The OIG concluded this program created a low risk of harm to the Medicare and Medicaid programs.  According to the OIG, the program is not likely to result in overutilization of care and would not raise quality of care or safety issues.  It is not likely to interfere with the clinical decision-making of the FQHC providers.  Therefore, even though the OIG acknowledged such a program could implicate the Anti-Kickback Statute, it agreed to withhold sanction in this case.

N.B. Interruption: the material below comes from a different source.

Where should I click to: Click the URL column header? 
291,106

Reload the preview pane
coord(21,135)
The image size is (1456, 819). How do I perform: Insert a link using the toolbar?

Though the OIG noted the loaned smartphones could violate the Anti-Kickback Statute and the Beneficiary Inducements Civil Monetary Penalties Law (Beneficiary Inducement Law), it nevertheless approved the program in view of the COVID-19 pandemic.  The pandemic appears to have been a strong factor supporting the OIG’s opinion.  However, some of the OIG’s reasoning could have application beyond the existence of the pandemic.  For example, the OIG pointed out the program could meet the terms of an exception under the Beneficiary Inducement Law because it improved beneficiary access to care.  Though the pandemic made application of this exception clear, it could also potentially have application beyond the pandemic.

The OIG also rested its decision on the removal of socioeconomic barriers to access of care the qualifying patients would otherwise face.  This was particularly the case during the pandemic, but the same patient base would likely face these same barriers without the pandemic.  The OIG acknowledges these principals could apply even after the pandemic.  However, because Advisory Opinions only bind the OIG with respect to the specific parties making the request, others who wish to establish similar programs should carefully consider the details of this and other opinions issued by the OIG on smartphone loan program to enable telehealth such as Advisory Opinion No. 19-02.  In this opinion, the OIG permitted a pharmaceutical manufacturer to go forward with a smartphone loan program to patients who were in financial need.  The smartphones in that situation were locked and could only be used by patients who were prescribed an antipsychotic drug that required digital monitoring.  The limited use of the distributed smartphones was of significance in the 2019 decision and was a strong factor in the recent decision involving the FQHC.

Again, the OIG advisory opinions are not legal precedent and are only binding as to the specific party requesting the decision.  However, the opinions can provide useful insight into how the OIG views these programs and helps identify factors the OIG may believe reduce related risk of abuse to federal health care programs.  This is a relatively new application of applicable federal laws and other clinics who are contemplating distribution or loan of smartphones to patients.  They would be wise to look closely at existing opinions and consider whether an advisory opinion should be requested with respect to the contemplated program.